Joseph Cazier
Joseph Cazier, CAP
Clinical Professor and Associate Director of the Center for AI and Data Analytics at Arizona State University
Track: Analytics Leadership
Leading in Analytics: The Seven Critical Tasks for Executives to Master in the Age of Big Data
Now more than ever firms are investing in AI and Analytics efforts. However, the reality is that in spite of a few very big headline-making wins, most AI and analytics projects fail. It’s not that they don’t produce a potentially useful algorithm or result, it’s that they fail where it really matters: They fail to produce the significant financial benefit that the organization expected. When that is the case, in the eyes of the sponsors and leaders the project will be considered a failure. Shockingly, the present failure rate is in the 80% to 90% range (Ransbotham et. al., 2020).

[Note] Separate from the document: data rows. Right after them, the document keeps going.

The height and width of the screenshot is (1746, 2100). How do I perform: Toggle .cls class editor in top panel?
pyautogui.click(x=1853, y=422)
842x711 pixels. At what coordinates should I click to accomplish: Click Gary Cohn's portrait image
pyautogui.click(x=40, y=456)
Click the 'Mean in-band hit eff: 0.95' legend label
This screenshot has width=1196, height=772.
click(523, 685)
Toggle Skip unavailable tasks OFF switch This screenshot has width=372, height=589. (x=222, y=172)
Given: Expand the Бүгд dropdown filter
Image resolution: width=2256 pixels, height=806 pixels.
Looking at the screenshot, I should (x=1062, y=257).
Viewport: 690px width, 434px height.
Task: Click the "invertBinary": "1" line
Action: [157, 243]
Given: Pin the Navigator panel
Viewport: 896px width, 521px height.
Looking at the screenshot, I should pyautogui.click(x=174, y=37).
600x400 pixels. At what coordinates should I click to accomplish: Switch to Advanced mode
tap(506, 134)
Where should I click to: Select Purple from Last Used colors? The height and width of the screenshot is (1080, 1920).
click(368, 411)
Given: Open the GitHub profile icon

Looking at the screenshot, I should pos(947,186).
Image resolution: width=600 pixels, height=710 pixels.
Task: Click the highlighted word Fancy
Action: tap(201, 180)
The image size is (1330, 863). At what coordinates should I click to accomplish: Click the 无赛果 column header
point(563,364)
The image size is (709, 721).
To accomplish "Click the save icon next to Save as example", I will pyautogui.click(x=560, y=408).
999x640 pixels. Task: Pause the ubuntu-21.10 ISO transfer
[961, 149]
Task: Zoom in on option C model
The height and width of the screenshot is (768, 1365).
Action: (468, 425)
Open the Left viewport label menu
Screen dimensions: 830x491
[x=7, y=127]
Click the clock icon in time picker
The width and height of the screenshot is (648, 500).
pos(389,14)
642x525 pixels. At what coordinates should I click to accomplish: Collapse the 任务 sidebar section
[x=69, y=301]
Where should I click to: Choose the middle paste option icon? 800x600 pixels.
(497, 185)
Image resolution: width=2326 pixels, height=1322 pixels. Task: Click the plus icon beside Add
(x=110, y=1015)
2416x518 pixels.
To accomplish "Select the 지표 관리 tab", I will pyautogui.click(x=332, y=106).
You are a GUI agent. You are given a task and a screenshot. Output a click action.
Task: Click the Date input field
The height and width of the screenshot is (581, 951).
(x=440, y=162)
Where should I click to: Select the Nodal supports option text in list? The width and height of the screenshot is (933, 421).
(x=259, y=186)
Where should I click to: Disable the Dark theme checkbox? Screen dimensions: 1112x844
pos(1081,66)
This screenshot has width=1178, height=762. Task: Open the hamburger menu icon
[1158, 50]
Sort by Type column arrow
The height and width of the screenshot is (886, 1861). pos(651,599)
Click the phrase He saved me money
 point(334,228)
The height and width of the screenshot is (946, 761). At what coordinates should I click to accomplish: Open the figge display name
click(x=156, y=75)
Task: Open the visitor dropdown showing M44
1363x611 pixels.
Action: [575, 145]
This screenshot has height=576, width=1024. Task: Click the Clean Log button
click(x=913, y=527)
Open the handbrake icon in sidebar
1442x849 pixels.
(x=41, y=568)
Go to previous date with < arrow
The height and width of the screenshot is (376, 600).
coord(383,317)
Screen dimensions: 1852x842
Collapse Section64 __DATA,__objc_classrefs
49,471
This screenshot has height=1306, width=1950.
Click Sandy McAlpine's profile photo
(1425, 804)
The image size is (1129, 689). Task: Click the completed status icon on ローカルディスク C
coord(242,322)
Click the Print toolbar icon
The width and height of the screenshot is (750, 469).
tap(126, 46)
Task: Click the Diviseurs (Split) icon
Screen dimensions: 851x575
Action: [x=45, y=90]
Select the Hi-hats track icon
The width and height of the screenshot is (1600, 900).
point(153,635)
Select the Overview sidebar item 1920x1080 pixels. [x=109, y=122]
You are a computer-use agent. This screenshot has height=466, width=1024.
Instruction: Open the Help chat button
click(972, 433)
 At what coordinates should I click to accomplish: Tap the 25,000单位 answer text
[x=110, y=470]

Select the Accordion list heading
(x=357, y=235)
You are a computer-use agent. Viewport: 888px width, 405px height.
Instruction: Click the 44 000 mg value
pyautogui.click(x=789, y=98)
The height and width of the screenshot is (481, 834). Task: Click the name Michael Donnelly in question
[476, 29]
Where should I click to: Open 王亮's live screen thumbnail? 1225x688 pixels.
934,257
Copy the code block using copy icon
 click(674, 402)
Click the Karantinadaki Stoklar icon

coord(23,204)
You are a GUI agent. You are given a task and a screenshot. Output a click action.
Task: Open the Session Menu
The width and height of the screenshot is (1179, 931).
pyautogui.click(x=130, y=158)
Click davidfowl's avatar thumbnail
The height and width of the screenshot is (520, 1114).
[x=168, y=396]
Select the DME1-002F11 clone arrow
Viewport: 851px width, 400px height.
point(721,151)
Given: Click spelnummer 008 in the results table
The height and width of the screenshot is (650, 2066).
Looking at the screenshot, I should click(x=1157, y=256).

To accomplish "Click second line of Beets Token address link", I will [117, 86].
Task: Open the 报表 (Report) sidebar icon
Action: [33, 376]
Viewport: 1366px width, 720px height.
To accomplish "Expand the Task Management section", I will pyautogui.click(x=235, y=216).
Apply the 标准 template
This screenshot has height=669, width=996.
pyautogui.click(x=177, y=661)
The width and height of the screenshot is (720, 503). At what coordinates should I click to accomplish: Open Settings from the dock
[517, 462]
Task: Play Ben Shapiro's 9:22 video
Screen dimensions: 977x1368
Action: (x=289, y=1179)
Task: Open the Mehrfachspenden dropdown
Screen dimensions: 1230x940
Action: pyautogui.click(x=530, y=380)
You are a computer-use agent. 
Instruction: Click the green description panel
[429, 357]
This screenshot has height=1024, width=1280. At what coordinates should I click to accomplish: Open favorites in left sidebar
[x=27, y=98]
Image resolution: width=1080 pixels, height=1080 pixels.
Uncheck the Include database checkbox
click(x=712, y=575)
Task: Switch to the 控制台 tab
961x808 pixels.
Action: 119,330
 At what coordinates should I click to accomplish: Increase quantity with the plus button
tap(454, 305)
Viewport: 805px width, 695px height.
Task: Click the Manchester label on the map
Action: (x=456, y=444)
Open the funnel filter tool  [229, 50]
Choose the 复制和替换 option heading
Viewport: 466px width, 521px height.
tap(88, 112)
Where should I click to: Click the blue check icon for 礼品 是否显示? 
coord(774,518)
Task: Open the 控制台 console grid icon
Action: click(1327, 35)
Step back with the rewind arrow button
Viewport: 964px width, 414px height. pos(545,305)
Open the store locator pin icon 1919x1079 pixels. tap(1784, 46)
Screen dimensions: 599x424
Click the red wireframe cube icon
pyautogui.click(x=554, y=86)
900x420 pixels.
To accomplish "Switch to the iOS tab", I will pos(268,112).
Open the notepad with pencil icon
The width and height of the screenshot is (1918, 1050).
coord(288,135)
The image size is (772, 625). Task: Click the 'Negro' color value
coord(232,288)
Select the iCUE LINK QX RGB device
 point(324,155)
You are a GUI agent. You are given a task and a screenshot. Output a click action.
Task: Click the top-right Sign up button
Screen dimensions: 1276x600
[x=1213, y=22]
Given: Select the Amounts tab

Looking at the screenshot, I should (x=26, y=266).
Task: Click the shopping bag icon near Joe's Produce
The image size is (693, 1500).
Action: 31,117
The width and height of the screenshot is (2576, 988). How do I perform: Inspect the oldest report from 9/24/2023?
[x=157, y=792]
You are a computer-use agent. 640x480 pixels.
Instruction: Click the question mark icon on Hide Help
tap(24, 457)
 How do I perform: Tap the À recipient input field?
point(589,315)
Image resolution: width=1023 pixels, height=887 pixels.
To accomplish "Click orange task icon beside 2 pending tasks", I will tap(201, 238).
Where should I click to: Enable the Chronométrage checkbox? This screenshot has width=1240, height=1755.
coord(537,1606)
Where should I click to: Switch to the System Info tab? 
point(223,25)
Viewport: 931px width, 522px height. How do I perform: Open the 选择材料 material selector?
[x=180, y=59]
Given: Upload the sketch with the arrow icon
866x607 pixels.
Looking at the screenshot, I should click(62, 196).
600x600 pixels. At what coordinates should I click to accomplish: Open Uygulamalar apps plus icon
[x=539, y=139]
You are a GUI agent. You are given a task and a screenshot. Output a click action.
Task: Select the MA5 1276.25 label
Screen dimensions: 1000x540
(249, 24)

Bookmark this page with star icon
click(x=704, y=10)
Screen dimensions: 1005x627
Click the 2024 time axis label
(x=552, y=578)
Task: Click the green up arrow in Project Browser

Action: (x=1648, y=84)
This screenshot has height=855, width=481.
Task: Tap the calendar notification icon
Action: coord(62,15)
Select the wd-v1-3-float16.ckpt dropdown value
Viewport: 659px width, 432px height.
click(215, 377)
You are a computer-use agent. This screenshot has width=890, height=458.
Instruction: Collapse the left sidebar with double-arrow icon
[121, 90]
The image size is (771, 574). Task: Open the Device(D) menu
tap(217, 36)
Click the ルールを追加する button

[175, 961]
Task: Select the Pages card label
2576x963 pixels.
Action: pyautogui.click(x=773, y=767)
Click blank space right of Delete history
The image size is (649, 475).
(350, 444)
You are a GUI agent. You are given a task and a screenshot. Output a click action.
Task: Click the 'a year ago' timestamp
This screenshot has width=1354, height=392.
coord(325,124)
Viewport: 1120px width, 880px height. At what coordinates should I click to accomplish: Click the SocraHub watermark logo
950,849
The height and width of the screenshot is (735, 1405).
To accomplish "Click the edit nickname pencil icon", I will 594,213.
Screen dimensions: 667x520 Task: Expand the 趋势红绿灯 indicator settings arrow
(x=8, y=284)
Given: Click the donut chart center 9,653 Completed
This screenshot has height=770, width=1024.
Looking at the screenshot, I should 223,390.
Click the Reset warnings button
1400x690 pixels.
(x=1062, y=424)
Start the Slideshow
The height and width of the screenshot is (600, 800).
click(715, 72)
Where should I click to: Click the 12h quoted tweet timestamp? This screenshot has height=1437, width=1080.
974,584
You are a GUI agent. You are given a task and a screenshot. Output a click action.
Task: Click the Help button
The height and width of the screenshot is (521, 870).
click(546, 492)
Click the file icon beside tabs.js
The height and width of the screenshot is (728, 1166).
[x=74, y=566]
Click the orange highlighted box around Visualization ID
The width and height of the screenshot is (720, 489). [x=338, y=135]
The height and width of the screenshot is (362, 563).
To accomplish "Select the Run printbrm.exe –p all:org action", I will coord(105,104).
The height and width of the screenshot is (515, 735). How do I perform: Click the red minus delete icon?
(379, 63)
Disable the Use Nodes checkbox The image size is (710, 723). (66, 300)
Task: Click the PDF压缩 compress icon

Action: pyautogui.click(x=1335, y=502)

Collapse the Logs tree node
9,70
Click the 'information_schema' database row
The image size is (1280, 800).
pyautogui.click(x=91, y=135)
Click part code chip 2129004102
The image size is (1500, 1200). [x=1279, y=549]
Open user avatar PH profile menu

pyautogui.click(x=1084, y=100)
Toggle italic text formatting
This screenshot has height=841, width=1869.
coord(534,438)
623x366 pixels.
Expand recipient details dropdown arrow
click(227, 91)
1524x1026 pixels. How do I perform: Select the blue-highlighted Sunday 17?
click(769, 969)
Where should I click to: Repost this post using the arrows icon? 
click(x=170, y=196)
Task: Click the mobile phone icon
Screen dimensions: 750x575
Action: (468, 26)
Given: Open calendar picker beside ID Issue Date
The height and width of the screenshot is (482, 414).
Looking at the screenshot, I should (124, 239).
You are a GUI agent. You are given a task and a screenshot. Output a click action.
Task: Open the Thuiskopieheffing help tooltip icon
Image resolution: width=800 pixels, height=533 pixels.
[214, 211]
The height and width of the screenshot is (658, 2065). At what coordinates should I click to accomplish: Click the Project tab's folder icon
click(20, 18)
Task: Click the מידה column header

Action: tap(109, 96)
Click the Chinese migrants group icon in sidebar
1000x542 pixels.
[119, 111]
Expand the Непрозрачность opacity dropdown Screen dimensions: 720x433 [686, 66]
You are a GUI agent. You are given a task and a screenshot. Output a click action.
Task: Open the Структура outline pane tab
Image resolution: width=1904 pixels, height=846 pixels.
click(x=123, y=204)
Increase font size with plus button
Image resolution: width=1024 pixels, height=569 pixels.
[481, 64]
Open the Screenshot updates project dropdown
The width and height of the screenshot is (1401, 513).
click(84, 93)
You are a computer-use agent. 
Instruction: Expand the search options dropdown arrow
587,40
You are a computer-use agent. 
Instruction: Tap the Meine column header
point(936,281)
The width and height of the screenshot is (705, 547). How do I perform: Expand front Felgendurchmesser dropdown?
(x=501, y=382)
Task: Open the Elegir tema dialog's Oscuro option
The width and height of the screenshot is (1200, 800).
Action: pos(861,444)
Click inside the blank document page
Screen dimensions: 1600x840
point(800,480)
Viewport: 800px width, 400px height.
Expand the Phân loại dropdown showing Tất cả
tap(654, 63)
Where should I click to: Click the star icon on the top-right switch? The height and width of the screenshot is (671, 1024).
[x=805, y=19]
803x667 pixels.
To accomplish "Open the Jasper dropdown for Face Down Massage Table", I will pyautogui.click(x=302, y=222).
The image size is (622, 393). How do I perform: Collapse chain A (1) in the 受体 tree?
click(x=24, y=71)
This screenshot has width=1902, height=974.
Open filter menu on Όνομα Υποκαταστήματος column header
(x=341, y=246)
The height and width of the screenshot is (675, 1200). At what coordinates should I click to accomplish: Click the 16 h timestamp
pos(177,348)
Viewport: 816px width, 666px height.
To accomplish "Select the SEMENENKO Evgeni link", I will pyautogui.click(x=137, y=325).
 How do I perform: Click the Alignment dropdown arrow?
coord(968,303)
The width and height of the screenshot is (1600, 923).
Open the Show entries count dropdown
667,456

However, it does not need to be this way. Most of the major causes of project failure are known. In fact, they were written about by Karl Kempf (2018) in Chapter 2. of the INFORMS Analytics Body of Knowledge (ABOK). Most of the reasons for failure can be managed with good analytics leadership, hence Kempf named them Manageable Tasks. This presentation reviews and expands these major causes of analytics failure and shares best practices for managing them based on interviews with highly successful professionals.